Second Trailer better than the first. Not sure i want to watch a Marvel soap opera though:


----------



## ctg (Jul 22, 2017)

LOL



> Good afternoon, everyone. Let me start off by saying that I’ve been looking forward to this moment when I could address you all publicly for months now as I knew that my casting in ABC and Marvel’s _Inhumans _was sure to be the topic of many a conversation.
> 
> There is perhaps no other performer in the world who understands more the weight and responsibility of taking on a role as complicated and important as Medusa’s Hair. Quite frankly, there _is _no Medusa without her hair. I know that, my lovely and talented co-star Serinda Swan knows that, and perhaps most important of all, our lovely executive producer Jeph Loeb knows that.
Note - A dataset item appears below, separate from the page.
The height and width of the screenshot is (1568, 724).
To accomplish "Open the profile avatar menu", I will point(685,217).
http://io9.gizmodo.com/an-open-letter-from-medusas-inhumans-wig-1797117353



> Serinda, Iwan, Sondra and I tirelessly worked with our choreographer for _weeks _plotting out and perfecting that sequence so as to convey the strength and ferocity and Medusa’s Hair is supposed to embody. Medusa’s Hair is as much her crown as it is her most trusted weapon. Shooting on set that day, we all truly felt as if we nailed Medusa’s dangerous regality. Imagine my shock and dismay, then, when I first heard people comparing me to a common _Party City _wig.
> 
> I am a classically trained, Sheinhardt Wig Company hairpiece of the theater who graduated from the Royal Tampa Academy of Dramatic Tricks. I’ve appeared well-regarded productions of _Spider-Man: Turn Off the Dark_, _Evil Dead: The Musical_, and _Joseph and the Amazing Technicolor Dreamcoat_. I am a veteran thespian who takes their craft very seriously, and if I’m being perfectly honest, I don’t think that I’ve been given a fair shot here.
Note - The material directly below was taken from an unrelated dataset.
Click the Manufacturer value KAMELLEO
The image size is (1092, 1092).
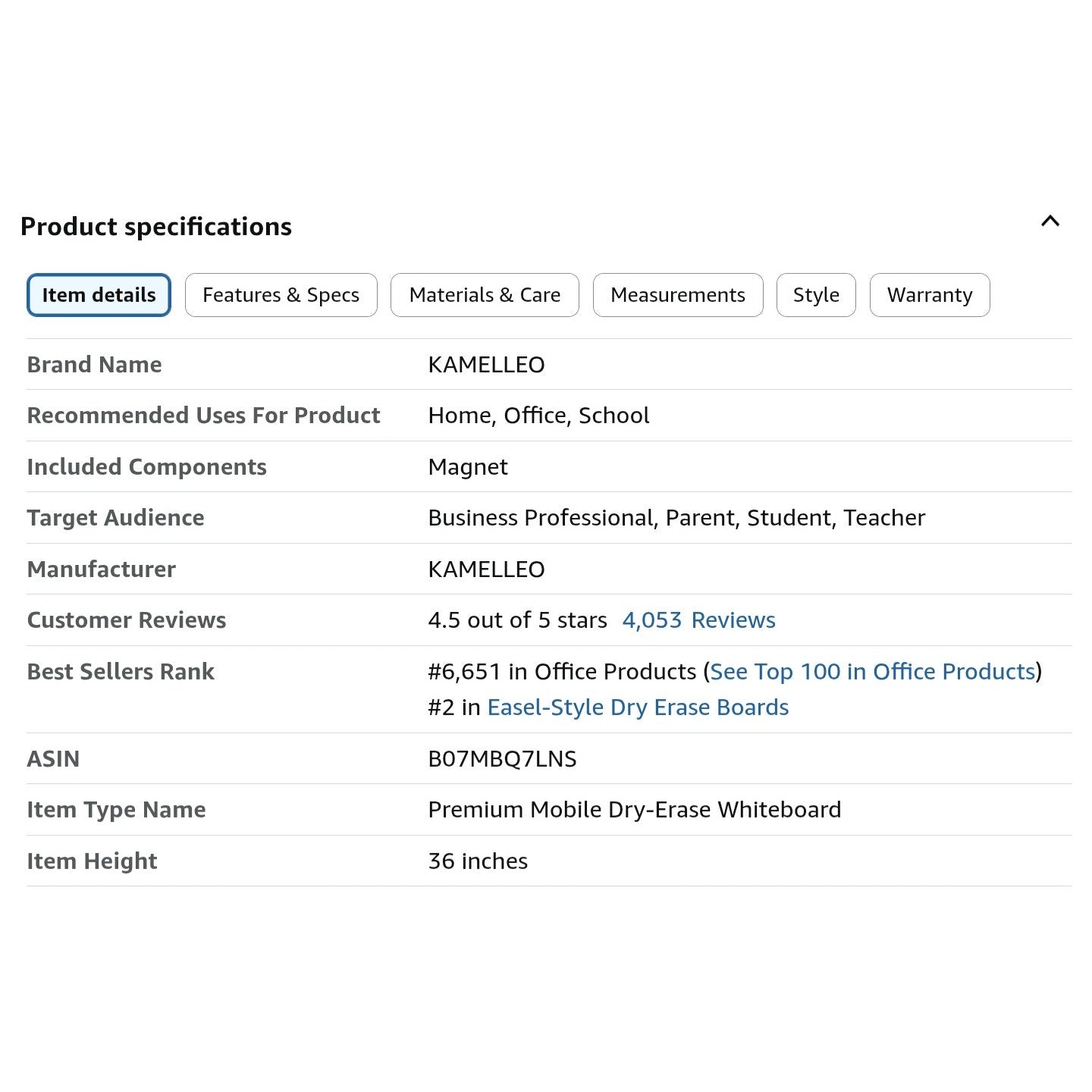[486, 570]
> Before writing this letter, I reached out to my good friend Colette, the wig who played Storm’s hair in Fox’s first two _X-Men _films, for some advice about how to handle this entire situation.
> 
> “They’re just jealous,” she told me. “They want what you have and they’re frustrated that they can’t have it. Don’t run away from their negativity. Bathe in it. Lather yourself in its frothiness. Let it condition you to your roots and make you _stronger_.”
> 
> ...


----------



## Cli-Fi (Jul 22, 2017)

ctg said:


> LOL
> 
> 
> http://io9.gizmodo.com/an-open-letter-from-medusas-inhumans-wig-1797117353



Can't tell if this is supposed to be funny or desperate??


----------



## ctg (Aug 4, 2017)

Wow


----------